原材料価格の上昇は世界的な現象だが、中国では投機的な価格の吊り上げや価格の転化が問題になっており、政府は5月以降不正の取り締まりや備蓄の放出など需給両面の管理を強化している。原油に先駆けて非鉄金属の備蓄が放出されたが、中間業者が入札に参加して投機的に価格が上昇することを避けるため、競売入札参加の条件を中間の商社ではなく製造工場に限定している。国家備蓄原油の入札も同様に当事者である精製・石化企業が対象であり、過去3年に重大な法規違反がないことや、購入した原油は化学工業や化学繊維の原料に使用することという条件が付いている。
3. 国際石油市場、原油輸入への影響
9月9日にNFSRAが国家備蓄原油を競売により放出すると発表したことを受けて国際原油価格は下落した。9日のWTI先物(10月限)は前日終値比1ドル16セント安の68.14ドル/バレルに下落し8月26日以来の安値となった。しかし翌日にはハリケーン「アイダ」により生産を停止した米メキシコ湾岸の原油生産の回復が鈍いことから石油需給の引き締まり感が市場で増大し、原油価格は再び上昇した(9月10日のWTI先物(10月限)は前日終値比1ドル58セント高の69.72ドル/バレルに上昇した)。市場では「中国は今後も石油消費(原油輸入)が必要であり、備蓄放出は一時的なものである」という見方や「中国による備蓄原油放出は需給バランスの調整に十分な現物供給量とはならず、ハリケーン「アイダ」による米生産減少を部分的に相殺するに過ぎない」という見方が示された。米内務省安全環境執行局(BSEE)によると8月末に米ルイジアナ州に上陸したハリケーン「アイダ」の影響により、9月14日時点で米メキシコ湾の原油生産の4割(日量約72万バレル)が依然止まっている。

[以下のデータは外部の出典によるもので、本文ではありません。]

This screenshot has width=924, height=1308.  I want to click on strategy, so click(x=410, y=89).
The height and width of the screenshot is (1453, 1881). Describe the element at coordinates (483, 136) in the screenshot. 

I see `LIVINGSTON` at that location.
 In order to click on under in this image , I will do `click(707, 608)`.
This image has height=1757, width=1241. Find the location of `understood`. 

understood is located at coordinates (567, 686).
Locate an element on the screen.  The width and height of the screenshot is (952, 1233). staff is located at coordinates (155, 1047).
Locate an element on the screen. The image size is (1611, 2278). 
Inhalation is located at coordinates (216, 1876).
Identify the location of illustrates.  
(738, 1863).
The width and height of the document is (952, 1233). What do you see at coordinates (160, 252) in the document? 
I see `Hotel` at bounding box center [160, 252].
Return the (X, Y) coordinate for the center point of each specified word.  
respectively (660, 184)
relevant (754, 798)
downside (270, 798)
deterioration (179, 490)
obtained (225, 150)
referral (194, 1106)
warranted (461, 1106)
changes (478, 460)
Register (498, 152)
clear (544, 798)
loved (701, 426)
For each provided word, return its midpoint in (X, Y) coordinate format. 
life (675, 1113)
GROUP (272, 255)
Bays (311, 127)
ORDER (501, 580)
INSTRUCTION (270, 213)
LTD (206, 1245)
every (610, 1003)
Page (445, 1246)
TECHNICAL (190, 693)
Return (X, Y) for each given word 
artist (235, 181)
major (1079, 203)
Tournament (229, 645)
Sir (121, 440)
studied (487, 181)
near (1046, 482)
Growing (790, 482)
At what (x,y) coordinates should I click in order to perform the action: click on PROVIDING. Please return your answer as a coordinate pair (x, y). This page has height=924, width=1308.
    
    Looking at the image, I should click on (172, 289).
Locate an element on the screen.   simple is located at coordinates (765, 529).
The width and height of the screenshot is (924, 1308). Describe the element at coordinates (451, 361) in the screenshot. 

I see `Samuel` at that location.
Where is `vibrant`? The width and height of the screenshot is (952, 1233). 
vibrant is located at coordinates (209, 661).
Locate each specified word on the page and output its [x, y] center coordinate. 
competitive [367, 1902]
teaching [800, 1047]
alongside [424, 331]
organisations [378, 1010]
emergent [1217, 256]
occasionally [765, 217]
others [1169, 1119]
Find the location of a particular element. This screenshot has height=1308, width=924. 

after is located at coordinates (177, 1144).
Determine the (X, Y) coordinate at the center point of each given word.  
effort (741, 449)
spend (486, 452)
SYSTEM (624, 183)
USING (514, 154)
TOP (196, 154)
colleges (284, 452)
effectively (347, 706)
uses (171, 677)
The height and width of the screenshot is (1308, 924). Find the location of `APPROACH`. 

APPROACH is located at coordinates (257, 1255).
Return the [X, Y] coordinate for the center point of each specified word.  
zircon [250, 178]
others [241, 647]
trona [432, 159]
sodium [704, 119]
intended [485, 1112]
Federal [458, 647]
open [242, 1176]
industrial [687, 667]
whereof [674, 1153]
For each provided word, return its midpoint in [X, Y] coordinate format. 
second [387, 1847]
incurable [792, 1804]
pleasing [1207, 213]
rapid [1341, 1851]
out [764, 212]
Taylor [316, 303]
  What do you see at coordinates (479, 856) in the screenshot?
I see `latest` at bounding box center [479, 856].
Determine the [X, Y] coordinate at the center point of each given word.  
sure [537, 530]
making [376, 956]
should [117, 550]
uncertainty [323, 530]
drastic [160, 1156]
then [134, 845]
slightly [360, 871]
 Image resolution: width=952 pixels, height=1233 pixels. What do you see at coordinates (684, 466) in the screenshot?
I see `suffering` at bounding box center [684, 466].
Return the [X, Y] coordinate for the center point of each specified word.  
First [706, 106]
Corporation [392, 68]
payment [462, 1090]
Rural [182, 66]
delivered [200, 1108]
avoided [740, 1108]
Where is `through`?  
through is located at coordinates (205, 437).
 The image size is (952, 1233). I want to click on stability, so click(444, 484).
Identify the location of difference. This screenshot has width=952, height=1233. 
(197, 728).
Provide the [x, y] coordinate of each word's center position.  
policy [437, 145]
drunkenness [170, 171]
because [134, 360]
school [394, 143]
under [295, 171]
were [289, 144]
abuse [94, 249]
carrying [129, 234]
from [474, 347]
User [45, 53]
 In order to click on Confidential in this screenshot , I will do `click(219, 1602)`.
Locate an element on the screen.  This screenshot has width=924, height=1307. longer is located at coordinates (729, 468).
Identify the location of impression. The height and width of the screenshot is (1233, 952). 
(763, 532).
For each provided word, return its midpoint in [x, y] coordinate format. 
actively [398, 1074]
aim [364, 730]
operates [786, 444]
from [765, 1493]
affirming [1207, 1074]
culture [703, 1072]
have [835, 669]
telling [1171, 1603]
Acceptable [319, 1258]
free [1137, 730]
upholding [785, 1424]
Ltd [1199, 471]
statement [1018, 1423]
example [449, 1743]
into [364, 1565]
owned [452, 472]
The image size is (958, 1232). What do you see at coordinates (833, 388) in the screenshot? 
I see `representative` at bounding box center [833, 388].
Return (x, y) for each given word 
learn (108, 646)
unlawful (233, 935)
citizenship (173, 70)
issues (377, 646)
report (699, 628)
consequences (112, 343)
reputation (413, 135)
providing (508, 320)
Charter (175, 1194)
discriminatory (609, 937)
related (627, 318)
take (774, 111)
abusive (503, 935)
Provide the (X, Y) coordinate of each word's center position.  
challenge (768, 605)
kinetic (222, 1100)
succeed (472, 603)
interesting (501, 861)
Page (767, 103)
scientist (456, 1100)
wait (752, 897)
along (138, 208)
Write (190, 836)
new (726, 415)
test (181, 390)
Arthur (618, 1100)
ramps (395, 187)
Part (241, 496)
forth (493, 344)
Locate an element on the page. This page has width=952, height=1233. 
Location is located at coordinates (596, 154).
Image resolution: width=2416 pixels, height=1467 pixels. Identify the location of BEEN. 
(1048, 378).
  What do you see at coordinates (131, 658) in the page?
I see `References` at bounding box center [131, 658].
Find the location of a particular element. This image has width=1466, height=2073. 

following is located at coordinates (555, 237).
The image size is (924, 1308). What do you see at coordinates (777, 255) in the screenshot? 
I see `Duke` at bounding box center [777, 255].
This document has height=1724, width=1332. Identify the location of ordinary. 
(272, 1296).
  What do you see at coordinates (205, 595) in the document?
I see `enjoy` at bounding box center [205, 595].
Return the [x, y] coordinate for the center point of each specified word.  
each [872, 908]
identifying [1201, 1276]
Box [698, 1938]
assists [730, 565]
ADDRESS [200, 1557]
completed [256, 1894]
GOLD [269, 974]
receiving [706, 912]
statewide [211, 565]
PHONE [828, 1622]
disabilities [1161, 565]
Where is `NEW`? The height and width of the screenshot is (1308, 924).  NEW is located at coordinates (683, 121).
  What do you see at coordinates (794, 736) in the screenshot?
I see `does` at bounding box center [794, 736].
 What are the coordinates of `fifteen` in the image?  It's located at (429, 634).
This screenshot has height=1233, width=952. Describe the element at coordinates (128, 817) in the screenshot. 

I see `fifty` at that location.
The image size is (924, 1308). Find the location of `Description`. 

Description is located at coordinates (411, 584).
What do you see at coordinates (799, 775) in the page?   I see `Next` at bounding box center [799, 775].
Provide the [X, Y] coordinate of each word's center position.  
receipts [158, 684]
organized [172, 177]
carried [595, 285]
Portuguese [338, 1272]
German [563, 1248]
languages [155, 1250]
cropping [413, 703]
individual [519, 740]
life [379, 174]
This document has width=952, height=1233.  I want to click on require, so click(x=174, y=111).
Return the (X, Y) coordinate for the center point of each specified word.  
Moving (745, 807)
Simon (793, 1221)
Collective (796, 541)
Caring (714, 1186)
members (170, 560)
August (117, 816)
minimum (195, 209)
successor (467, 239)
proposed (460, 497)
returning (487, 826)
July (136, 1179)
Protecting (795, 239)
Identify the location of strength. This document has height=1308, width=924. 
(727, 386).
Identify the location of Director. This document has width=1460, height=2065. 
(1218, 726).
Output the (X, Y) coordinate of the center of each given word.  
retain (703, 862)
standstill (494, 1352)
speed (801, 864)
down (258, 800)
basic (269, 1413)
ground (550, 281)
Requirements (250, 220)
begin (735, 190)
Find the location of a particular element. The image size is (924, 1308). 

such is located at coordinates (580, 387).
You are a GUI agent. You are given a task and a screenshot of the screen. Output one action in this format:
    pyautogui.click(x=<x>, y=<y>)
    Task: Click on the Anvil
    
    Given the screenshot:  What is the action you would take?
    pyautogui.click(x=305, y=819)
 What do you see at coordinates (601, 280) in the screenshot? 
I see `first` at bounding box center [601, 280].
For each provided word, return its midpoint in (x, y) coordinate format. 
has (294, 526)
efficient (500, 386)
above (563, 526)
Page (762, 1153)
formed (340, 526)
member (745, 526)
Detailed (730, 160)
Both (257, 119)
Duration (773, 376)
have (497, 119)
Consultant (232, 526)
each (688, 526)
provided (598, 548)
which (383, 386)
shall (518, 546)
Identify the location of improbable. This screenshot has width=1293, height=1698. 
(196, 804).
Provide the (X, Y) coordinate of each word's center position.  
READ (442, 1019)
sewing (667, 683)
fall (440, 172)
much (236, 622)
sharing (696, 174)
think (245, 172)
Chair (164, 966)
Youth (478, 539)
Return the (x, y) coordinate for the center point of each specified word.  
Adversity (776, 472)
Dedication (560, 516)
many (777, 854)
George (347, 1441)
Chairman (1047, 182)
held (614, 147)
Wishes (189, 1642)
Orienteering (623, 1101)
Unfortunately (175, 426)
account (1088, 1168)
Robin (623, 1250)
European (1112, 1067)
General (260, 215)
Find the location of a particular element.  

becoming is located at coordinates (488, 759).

中国国内では「今回の競売による売却予定の備蓄原油は中国の1日あたりの原油輸入量の70%、1日あたりの精製処理量の50%である。また世界の1日あたりの原油消費量の8%に過ぎず、ボリュームは少ない。しかし中国や米国が備蓄原油の放出を定期的に行うことに留意すべきである。中国は2020年の低油価の際に大量の原油備蓄を行っており、今後短期間で2回目、3回目の放出を行う場合、市場心理に一定の影響を与えることができる」という指摘がある。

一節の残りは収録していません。